Н. А. Мельников пришел в казанское земство сначала как уездный гласный в 1898 г. и сам считал себя представителем нового поколения земцев. Его воспоминания — живая картина работы земских учреждений в 1898—1905 гг. и позже, ибо он не стремился к хронологической точности мемуаров. По своим политическим убеждениям он — октябрист. Его герой — Петр Аркадьевич Столыпин, опиравшийся на октябристскую партию. (Здесь уместно сказать и еще об одном очень важном значении земства: в пору запрета на существование политических партий земские учреждения воспитывали общественно активные элементы, политически ориентированные, готовые работать и в партиях, во множестве сформировавшихся в период революции 1905 г., и в российском парламенте — Государственной думе.) Накануне 1905 г. Н. А. Мельников даже поступил в Москве в высшее сельскохозяйственное учреждение — знаменитую Петровскую академию для того, чтобы обладать нужными для агрария и земца знаниями, правда, вскоре учебу пришлось оставить. Он принял участие в выборах в Государственную думу и был ее депутатом (III созыв), но только один год: сказалась особенность мемуариста: он не симпатизировал партийной деятельности, стеснявшей личные убеждения во имя партийной платформы, и вернулся в родную губернию, ибо был, очевидно, прирожденным местным деятелем, не часто встречающимся типом человека, очень привязанного к тому, что называется «малой Родиной».
Октябрьская революция и гражданская война в числе тысяч других согнала этого человека с обжитого и по праву занимаемого места (после возвращения в Казань примерно в 1908 г. Н. А. стал председателем губернской управы), и он оказался в эмиграции, во Франции.
Завершаешь чтение мемуаров Н. А. Мельникова с ощущением, что написаны они человеком, воспринимавшим эмиграцию как трагедию, сильно тосковавшим по России, а потому его воспоминания — своего рода перелистывание семейного альбома. Наверное, если бы у него сохранились дневники, то в них нашлось бы немало упоминаний о каких-то огорчениях, неприятии отдельных коллег, с которыми пришлось работать, критика центральных и верховной властей. Но для него все это было в прошлом, далеком и счастливом, а потому — вся эта фактическая и правдивая история жизни казанского земства последнего предреволюционного двадцатилетия, конечно, неполна. Сквозь странички его воспоминаний просвечивают и тревожные, грозные общероссийские события кризиса власти, нарастание неотвратимого массового недовольства монархией и монархом. Н. А. чувствовал это в относительно спокойной Казанской губернии и делал все, чтобы предотвратить бунт, «бессмысленный и беспощадный». Он занимался своим делом — делом просвещения и благоустройства российской провинции.

-- Данные --

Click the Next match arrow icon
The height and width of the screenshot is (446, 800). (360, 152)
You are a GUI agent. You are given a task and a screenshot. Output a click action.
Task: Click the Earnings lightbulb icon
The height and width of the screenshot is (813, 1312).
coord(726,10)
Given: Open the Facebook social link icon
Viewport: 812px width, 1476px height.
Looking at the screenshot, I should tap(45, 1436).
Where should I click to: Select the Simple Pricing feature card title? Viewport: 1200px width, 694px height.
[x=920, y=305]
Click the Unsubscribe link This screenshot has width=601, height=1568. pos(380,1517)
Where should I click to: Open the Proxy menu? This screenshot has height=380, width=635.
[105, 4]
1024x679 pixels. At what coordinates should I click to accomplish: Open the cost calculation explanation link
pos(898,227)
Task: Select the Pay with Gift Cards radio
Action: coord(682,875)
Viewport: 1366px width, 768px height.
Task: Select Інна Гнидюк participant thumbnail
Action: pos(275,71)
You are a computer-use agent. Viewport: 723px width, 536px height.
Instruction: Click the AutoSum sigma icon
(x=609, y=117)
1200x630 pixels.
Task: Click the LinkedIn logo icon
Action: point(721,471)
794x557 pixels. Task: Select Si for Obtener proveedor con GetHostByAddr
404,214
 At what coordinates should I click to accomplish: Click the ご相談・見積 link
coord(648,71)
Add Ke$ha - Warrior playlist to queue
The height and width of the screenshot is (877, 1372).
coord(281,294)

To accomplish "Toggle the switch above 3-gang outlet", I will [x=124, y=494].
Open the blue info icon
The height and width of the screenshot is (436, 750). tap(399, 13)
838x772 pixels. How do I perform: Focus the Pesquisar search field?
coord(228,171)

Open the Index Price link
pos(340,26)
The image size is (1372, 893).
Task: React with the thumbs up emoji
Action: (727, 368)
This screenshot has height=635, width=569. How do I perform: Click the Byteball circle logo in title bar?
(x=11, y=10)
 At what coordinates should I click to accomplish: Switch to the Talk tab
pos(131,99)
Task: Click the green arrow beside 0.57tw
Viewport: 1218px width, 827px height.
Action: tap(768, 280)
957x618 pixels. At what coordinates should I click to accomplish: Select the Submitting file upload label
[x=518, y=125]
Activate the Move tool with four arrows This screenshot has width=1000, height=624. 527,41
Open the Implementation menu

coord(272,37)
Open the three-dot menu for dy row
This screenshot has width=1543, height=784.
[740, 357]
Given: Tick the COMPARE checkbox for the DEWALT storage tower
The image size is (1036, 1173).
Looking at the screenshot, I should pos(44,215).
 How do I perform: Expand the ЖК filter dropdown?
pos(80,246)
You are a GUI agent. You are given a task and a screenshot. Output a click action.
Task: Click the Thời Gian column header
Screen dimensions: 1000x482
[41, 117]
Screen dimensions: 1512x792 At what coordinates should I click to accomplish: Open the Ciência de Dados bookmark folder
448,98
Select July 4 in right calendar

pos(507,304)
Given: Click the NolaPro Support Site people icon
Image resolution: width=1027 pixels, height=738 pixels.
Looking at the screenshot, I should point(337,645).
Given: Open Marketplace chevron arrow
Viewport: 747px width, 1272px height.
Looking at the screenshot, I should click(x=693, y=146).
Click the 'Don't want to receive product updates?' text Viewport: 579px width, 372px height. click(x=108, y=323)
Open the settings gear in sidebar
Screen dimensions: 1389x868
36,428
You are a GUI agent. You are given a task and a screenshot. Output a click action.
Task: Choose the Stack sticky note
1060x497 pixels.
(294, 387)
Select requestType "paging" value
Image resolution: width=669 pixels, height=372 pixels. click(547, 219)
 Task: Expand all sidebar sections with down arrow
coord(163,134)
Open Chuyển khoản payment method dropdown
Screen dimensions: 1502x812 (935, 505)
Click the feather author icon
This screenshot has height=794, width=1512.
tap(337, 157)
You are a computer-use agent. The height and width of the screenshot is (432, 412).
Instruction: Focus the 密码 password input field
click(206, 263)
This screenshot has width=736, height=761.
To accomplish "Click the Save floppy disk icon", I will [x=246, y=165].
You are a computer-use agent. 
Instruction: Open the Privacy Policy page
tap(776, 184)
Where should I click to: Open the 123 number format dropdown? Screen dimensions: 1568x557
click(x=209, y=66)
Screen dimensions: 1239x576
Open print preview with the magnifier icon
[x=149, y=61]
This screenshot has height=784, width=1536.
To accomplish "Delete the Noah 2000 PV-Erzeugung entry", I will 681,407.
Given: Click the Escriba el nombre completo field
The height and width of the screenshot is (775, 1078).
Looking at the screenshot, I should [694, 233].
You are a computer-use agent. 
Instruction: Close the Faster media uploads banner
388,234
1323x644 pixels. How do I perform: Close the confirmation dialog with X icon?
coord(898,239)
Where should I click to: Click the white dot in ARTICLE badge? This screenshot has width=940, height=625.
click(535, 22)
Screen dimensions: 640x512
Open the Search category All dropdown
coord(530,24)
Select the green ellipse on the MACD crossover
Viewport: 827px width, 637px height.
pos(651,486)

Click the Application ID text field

-- Задание --
Выпишите без изменений фрагмент отрывка о воспоминаниях Н. А. Мельникова от слов «Октябрьская революция и» до слов «эмиграции, во Франции.» включительно. Отвечайте, опираясь только на отрывок.

-- Решение --
Октябрьская революция и гражданская война в числе тысяч других согнала этого человека с обжитого и по праву занимаемого места (после возвращения в Казань примерно в 1908 г. Н. А. стал председателем губернской управы), и он оказался в эмиграции, во Франции.